[Record extracts Boundary: Start]

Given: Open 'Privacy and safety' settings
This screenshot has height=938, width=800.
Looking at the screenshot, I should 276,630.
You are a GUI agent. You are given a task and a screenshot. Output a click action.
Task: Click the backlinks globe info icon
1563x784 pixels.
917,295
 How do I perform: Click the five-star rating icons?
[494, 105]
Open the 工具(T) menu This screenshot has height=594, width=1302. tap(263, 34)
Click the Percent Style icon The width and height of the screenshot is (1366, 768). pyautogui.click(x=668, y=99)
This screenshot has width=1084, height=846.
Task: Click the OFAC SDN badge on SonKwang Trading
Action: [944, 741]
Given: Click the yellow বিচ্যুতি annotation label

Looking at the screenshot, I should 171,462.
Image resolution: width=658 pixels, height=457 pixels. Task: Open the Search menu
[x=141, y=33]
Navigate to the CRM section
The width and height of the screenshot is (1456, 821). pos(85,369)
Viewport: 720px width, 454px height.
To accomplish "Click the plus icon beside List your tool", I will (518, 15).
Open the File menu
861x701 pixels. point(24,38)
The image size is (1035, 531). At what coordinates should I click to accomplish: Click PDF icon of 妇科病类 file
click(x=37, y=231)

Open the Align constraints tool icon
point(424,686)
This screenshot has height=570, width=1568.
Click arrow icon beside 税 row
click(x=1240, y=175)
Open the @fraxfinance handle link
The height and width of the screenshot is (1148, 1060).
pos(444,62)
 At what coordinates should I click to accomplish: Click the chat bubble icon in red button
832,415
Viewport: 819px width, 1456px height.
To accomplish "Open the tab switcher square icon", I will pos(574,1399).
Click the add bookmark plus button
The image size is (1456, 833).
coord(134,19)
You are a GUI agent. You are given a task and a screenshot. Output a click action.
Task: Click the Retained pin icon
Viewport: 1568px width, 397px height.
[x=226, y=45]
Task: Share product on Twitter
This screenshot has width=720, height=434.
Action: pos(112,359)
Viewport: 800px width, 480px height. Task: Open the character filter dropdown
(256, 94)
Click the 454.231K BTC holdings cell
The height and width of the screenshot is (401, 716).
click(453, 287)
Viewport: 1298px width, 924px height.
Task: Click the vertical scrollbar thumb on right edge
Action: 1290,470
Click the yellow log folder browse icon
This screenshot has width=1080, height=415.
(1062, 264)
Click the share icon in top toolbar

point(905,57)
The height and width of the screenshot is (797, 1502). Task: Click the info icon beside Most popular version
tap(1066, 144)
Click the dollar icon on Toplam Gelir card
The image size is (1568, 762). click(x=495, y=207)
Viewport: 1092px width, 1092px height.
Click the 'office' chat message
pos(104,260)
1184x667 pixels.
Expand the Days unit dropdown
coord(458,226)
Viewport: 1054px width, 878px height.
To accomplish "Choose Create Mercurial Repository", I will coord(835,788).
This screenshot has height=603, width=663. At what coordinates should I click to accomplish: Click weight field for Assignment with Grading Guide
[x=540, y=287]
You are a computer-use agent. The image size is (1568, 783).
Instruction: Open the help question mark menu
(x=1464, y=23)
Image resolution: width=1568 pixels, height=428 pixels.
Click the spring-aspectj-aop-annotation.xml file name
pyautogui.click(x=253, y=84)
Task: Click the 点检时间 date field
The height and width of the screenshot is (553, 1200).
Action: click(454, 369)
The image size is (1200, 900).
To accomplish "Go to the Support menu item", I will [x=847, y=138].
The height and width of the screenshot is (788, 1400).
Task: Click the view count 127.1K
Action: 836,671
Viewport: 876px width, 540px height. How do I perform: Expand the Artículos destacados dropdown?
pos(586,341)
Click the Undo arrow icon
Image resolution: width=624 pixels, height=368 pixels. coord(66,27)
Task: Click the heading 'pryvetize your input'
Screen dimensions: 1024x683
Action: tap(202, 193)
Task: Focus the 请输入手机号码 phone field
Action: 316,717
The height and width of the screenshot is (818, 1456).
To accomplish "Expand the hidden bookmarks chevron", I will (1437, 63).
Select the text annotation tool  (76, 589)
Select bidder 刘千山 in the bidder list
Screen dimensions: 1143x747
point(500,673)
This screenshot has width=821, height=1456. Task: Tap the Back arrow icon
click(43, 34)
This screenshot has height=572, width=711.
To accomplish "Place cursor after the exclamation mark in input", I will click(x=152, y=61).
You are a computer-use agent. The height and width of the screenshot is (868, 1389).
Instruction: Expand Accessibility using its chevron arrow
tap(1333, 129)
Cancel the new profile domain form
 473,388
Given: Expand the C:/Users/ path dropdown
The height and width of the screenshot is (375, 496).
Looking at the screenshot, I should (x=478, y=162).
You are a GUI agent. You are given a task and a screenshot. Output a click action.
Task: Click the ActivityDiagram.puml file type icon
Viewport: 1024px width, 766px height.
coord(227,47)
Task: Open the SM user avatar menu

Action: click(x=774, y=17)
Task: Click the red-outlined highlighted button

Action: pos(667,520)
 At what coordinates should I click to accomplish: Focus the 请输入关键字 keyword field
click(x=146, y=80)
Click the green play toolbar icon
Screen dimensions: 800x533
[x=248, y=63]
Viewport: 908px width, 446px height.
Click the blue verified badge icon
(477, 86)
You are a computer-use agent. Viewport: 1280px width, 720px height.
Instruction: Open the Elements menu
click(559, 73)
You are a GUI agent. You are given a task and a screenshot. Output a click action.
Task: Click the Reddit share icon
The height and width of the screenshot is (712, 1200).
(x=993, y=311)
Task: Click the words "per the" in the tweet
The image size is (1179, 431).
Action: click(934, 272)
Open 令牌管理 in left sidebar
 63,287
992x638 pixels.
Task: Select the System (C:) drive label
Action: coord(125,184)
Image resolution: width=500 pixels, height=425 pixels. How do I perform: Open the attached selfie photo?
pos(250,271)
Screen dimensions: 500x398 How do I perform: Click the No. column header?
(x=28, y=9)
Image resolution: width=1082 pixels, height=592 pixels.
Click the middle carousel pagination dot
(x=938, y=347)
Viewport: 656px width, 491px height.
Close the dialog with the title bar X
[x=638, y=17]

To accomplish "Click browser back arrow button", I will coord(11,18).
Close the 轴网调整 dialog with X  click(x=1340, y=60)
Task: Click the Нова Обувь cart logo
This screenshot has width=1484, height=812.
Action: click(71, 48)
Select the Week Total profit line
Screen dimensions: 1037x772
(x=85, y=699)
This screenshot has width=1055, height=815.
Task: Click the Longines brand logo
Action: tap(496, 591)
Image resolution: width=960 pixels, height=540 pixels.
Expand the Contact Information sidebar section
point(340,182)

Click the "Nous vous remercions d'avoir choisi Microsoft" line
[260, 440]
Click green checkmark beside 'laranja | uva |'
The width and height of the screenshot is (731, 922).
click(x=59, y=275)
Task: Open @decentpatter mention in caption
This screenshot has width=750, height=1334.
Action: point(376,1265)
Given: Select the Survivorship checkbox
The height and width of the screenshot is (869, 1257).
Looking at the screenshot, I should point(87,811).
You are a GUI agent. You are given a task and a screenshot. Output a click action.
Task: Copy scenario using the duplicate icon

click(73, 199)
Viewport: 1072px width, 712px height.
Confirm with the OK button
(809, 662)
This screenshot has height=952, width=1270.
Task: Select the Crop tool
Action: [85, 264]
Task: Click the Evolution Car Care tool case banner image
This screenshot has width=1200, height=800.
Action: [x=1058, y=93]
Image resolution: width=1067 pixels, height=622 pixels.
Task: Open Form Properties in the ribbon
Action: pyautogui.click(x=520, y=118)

[Record extracts Boundary: End]

▶ How to complete this task: All of the material should be set down exactly as it reads.

▶ Response area:
Given: Open 'Privacy and safety' settings
This screenshot has height=938, width=800.
Looking at the screenshot, I should 276,630.
You are a GUI agent. You are given a task and a screenshot. Output a click action.
Task: Click the backlinks globe info icon
1563x784 pixels.
917,295
 How do I perform: Click the five-star rating icons?
[494, 105]
Open the 工具(T) menu This screenshot has height=594, width=1302. tap(263, 34)
Click the Percent Style icon The width and height of the screenshot is (1366, 768). pyautogui.click(x=668, y=99)
This screenshot has width=1084, height=846.
Task: Click the OFAC SDN badge on SonKwang Trading
Action: [944, 741]
Given: Click the yellow বিচ্যুতি annotation label

Looking at the screenshot, I should 171,462.
Image resolution: width=658 pixels, height=457 pixels. Task: Open the Search menu
[x=141, y=33]
Navigate to the CRM section
The width and height of the screenshot is (1456, 821). pos(85,369)
Viewport: 720px width, 454px height.
To accomplish "Click the plus icon beside List your tool", I will (518, 15).
Open the File menu
861x701 pixels. point(24,38)
The image size is (1035, 531). At what coordinates should I click to accomplish: Click PDF icon of 妇科病类 file
click(x=37, y=231)

Open the Align constraints tool icon
point(424,686)
This screenshot has height=570, width=1568.
Click arrow icon beside 税 row
click(x=1240, y=175)
Open the @fraxfinance handle link
The height and width of the screenshot is (1148, 1060).
pos(444,62)
 At what coordinates should I click to accomplish: Click the chat bubble icon in red button
832,415
Viewport: 819px width, 1456px height.
To accomplish "Open the tab switcher square icon", I will pos(574,1399).
Click the add bookmark plus button
The image size is (1456, 833).
coord(134,19)
You are a GUI agent. You are given a task and a screenshot. Output a click action.
Task: Click the Retained pin icon
Viewport: 1568px width, 397px height.
[x=226, y=45]
Task: Share product on Twitter
This screenshot has width=720, height=434.
Action: pos(112,359)
Viewport: 800px width, 480px height. Task: Open the character filter dropdown
(256, 94)
Click the 454.231K BTC holdings cell
The height and width of the screenshot is (401, 716).
click(453, 287)
Viewport: 1298px width, 924px height.
Task: Click the vertical scrollbar thumb on right edge
Action: 1290,470
Click the yellow log folder browse icon
This screenshot has width=1080, height=415.
(1062, 264)
Click the share icon in top toolbar

point(905,57)
The height and width of the screenshot is (797, 1502). Task: Click the info icon beside Most popular version
tap(1066, 144)
Click the dollar icon on Toplam Gelir card
The image size is (1568, 762). click(x=495, y=207)
Viewport: 1092px width, 1092px height.
Click the 'office' chat message
pos(104,260)
1184x667 pixels.
Expand the Days unit dropdown
coord(458,226)
Viewport: 1054px width, 878px height.
To accomplish "Choose Create Mercurial Repository", I will coord(835,788).
This screenshot has height=603, width=663. At what coordinates should I click to accomplish: Click weight field for Assignment with Grading Guide
[x=540, y=287]
You are a computer-use agent. The image size is (1568, 783).
Instruction: Open the help question mark menu
(x=1464, y=23)
Image resolution: width=1568 pixels, height=428 pixels.
Click the spring-aspectj-aop-annotation.xml file name
pyautogui.click(x=253, y=84)
Task: Click the 点检时间 date field
The height and width of the screenshot is (553, 1200).
Action: click(454, 369)
The image size is (1200, 900).
To accomplish "Go to the Support menu item", I will [x=847, y=138].
The height and width of the screenshot is (788, 1400).
Task: Click the view count 127.1K
Action: 836,671
Viewport: 876px width, 540px height. How do I perform: Expand the Artículos destacados dropdown?
pos(586,341)
Click the Undo arrow icon
Image resolution: width=624 pixels, height=368 pixels. coord(66,27)
Task: Click the heading 'pryvetize your input'
Screen dimensions: 1024x683
Action: tap(202, 193)
Task: Focus the 请输入手机号码 phone field
Action: 316,717
The height and width of the screenshot is (818, 1456).
To accomplish "Expand the hidden bookmarks chevron", I will (1437, 63).
Select the text annotation tool  (76, 589)
Select bidder 刘千山 in the bidder list
Screen dimensions: 1143x747
point(500,673)
This screenshot has width=821, height=1456. Task: Tap the Back arrow icon
click(43, 34)
This screenshot has height=572, width=711.
To accomplish "Place cursor after the exclamation mark in input", I will click(x=152, y=61).
You are a computer-use agent. The height and width of the screenshot is (868, 1389).
Instruction: Expand Accessibility using its chevron arrow
tap(1333, 129)
Cancel the new profile domain form
 473,388
Given: Expand the C:/Users/ path dropdown
The height and width of the screenshot is (375, 496).
Looking at the screenshot, I should (x=478, y=162).
You are a GUI agent. You are given a task and a screenshot. Output a click action.
Task: Click the ActivityDiagram.puml file type icon
Viewport: 1024px width, 766px height.
coord(227,47)
Task: Open the SM user avatar menu

Action: click(x=774, y=17)
Task: Click the red-outlined highlighted button

Action: pos(667,520)
 At what coordinates should I click to accomplish: Focus the 请输入关键字 keyword field
click(x=146, y=80)
Click the green play toolbar icon
Screen dimensions: 800x533
[x=248, y=63]
Viewport: 908px width, 446px height.
Click the blue verified badge icon
(477, 86)
You are a computer-use agent. Viewport: 1280px width, 720px height.
Instruction: Open the Elements menu
click(559, 73)
You are a GUI agent. You are given a task and a screenshot. Output a click action.
Task: Click the Reddit share icon
The height and width of the screenshot is (712, 1200).
(x=993, y=311)
Task: Click the words "per the" in the tweet
The image size is (1179, 431).
Action: click(934, 272)
Open 令牌管理 in left sidebar
 63,287
992x638 pixels.
Task: Select the System (C:) drive label
Action: coord(125,184)
Image resolution: width=500 pixels, height=425 pixels. How do I perform: Open the attached selfie photo?
pos(250,271)
Screen dimensions: 500x398 How do I perform: Click the No. column header?
(x=28, y=9)
Image resolution: width=1082 pixels, height=592 pixels.
Click the middle carousel pagination dot
(x=938, y=347)
Viewport: 656px width, 491px height.
Close the dialog with the title bar X
[x=638, y=17]

To accomplish "Click browser back arrow button", I will coord(11,18).
Close the 轴网调整 dialog with X  click(x=1340, y=60)
Task: Click the Нова Обувь cart logo
This screenshot has width=1484, height=812.
Action: click(71, 48)
Select the Week Total profit line
Screen dimensions: 1037x772
(x=85, y=699)
This screenshot has width=1055, height=815.
Task: Click the Longines brand logo
Action: tap(496, 591)
Image resolution: width=960 pixels, height=540 pixels.
Expand the Contact Information sidebar section
point(340,182)

Click the "Nous vous remercions d'avoir choisi Microsoft" line
[260, 440]
Click green checkmark beside 'laranja | uva |'
The width and height of the screenshot is (731, 922).
click(x=59, y=275)
Task: Open @decentpatter mention in caption
This screenshot has width=750, height=1334.
Action: point(376,1265)
Given: Select the Survivorship checkbox
The height and width of the screenshot is (869, 1257).
Looking at the screenshot, I should point(87,811).
You are a GUI agent. You are given a task and a screenshot. Output a click action.
Task: Copy scenario using the duplicate icon

click(73, 199)
Viewport: 1072px width, 712px height.
Confirm with the OK button
(809, 662)
This screenshot has height=952, width=1270.
Task: Select the Crop tool
Action: [85, 264]
Task: Click the Evolution Car Care tool case banner image
This screenshot has width=1200, height=800.
Action: [x=1058, y=93]
Image resolution: width=1067 pixels, height=622 pixels.
Task: Open Form Properties in the ribbon
Action: pyautogui.click(x=520, y=118)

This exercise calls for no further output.